Pig volvía a sentir las ganas de reírse, porque quizás con una carcajada histérica y adolorida lograría vencer los agobios que oprimen a la primera persona del singular cuando lleva tres horas oculta entre los muertos, y acto seguido es invitada a presenciar una escena que seria insoportable si no fuera, antes que eso, patética. Ya Violetta se había cansado de acusarlos: rehenes permanentes de la opinión ajena. Especialmente en ese trance, con sus caras de no soy yo el que está aquí con el dolor vestido a tiempo de pudor, a su vez disfrazado, aunque jamás a tiempo, de una dignidad meramente decorativa. Una dignidad rosa mexicano, con los ojos perpetuamente abiertos y el peluche radiante de los muñecos que jamás llegaron a las manos de un niño. Porque el oso era nuevo, eso seguro. ¿Quién seria, sin embargo, lo suficientemente cínico para indagar en el peluche del muñeco, cuando ya su presencia invita a quitarse el sombrero, persignarse, pensar, expropiar pesadumbre? (Pero Pig está allí sin estar. Mira los movimientos y los gestos de los deudos como quien ve a través de un vidrio empañado: percibiendo figuras y colores inconexos, como sueños espesos y enrarecidos, pero de rato en rato vuelve a enfocar el oso de peluche. Hasta que ve a la madre dar un paso hacia el hueco en la cripta y acomodar allí el osito, recargado en la urna. Luego la ve sacar una caja negra y blanca -¿un casete?- y pasarla lenta, pomposamente al otro lado de la urna.)

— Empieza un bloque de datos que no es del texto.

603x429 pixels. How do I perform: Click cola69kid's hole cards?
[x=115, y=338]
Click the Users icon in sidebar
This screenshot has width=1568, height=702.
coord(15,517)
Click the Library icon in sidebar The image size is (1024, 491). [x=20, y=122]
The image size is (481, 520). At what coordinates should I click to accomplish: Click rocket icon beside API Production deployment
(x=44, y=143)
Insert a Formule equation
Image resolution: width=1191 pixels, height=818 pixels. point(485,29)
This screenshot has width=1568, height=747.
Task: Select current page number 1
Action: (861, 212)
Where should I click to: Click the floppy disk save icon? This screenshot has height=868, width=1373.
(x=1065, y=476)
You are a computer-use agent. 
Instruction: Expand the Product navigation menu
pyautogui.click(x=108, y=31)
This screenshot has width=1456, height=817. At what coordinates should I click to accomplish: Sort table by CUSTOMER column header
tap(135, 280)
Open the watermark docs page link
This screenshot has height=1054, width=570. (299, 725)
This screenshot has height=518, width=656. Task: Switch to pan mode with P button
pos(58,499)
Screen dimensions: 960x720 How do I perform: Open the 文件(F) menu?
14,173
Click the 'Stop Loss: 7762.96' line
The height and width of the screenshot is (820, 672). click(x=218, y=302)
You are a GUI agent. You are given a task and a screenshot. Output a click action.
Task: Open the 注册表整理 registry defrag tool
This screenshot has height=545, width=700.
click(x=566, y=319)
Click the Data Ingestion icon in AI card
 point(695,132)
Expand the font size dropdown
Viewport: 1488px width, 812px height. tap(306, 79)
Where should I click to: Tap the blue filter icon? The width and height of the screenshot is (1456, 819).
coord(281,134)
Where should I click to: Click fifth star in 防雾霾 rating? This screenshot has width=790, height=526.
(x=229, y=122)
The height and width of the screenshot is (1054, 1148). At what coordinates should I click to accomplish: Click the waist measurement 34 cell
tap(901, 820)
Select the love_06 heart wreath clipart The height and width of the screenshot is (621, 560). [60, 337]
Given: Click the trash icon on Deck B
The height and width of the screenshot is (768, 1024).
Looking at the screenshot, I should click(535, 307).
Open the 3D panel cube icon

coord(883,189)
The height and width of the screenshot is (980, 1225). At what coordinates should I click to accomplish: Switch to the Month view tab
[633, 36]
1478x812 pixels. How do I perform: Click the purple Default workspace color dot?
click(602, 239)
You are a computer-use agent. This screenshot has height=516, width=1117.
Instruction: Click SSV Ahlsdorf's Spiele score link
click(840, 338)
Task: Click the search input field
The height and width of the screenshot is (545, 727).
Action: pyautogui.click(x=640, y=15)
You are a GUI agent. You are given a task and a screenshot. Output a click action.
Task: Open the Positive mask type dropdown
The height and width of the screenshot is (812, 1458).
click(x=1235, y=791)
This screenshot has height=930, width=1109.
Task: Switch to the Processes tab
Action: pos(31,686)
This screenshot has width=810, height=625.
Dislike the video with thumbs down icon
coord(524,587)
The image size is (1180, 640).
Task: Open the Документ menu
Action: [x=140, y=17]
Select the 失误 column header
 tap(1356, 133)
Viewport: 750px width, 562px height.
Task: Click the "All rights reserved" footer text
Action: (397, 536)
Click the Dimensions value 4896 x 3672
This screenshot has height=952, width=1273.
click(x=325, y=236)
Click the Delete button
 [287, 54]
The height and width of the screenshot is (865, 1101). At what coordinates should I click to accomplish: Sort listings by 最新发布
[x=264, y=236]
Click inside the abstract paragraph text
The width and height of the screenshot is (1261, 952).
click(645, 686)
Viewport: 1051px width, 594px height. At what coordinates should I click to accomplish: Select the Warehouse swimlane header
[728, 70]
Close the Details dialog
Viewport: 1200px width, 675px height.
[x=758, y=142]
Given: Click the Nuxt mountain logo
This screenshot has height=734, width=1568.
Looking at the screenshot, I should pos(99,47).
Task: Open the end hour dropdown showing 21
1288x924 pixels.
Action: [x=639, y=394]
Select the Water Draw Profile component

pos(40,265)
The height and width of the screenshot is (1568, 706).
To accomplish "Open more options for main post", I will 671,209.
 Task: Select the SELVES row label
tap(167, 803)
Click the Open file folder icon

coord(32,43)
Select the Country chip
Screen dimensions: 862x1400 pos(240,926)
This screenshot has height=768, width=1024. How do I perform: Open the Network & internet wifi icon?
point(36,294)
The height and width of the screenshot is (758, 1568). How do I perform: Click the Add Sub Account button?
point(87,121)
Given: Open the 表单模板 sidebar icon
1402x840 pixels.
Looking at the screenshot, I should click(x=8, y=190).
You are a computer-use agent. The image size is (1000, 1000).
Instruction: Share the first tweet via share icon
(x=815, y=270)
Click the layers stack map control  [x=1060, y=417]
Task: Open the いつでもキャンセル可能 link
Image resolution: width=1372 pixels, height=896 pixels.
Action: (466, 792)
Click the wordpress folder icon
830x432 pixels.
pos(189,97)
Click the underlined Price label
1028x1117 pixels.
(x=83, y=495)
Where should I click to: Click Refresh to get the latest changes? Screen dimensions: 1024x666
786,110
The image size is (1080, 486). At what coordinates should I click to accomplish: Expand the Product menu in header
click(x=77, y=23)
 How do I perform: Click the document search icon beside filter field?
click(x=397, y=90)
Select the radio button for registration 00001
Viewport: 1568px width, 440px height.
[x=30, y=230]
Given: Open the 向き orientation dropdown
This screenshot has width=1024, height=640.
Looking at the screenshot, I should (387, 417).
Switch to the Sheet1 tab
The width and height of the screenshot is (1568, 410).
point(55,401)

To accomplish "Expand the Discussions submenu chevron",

Toda la ceremonia duró quince minutos. Si Pig hubiese estado filmando aquella escena, probablemente se habría concentrado en el osito, luego una toma lenta sobre las expresiones de piedra de los deudos, y al final otra vez el osito, justo antes de que lo cubriera para siempre la losa:
Rosa del Alba Rosas Valdivia (1973 - 1998)
«Para siempre»: Pig no estaba dispuesto a permitirlo. Porque Pig ya no piensa más en el osito, ni en la urna, ni en los deudos, como en la sola circunstancia que de un instante a otro le ha jodido el sosiego: ¿Qué hay en ese casete? ¿Las Mañanitas, Las Golondrinas, La Martina, la voz arrepentida de Rosa del Alba Rosas Valdivia? Desde que vio la caja y advirtió que si, es un casete, le ha ido creciendo dentro un temblor que tardó casi nada en llegar a las manos, las rodillas, la quijada. Un miedo intrépido, por fatalista. El miedo de quien sabe que pase lo que pase va a hacer lo que va a hacer: ese osito podrá quedarse para siempre sin un niño que lo abrace por las noches, pero Pig no tolera ni la idea de salir del panteón sin esa cinta. ... y con tu espíritu, alcanza a leer Pig en los labios de los deudos, los mira santiguarse, fisgar hacia los lados y hacia atrás: comprobar con alivio la madre, luego el padre, la ausencia de testigos indeseables (con excepción del yo que, oculto entre ellos, profana en la penumbra su nosotros).
¿Yo? -duda Pig, no bien ha recordado su calidad de fantasma, su papel de testigo, sus ganas incumplidas de llorar a gritos, y entiende que esta historia no admite más primera persona que Violetta. Su Violetta.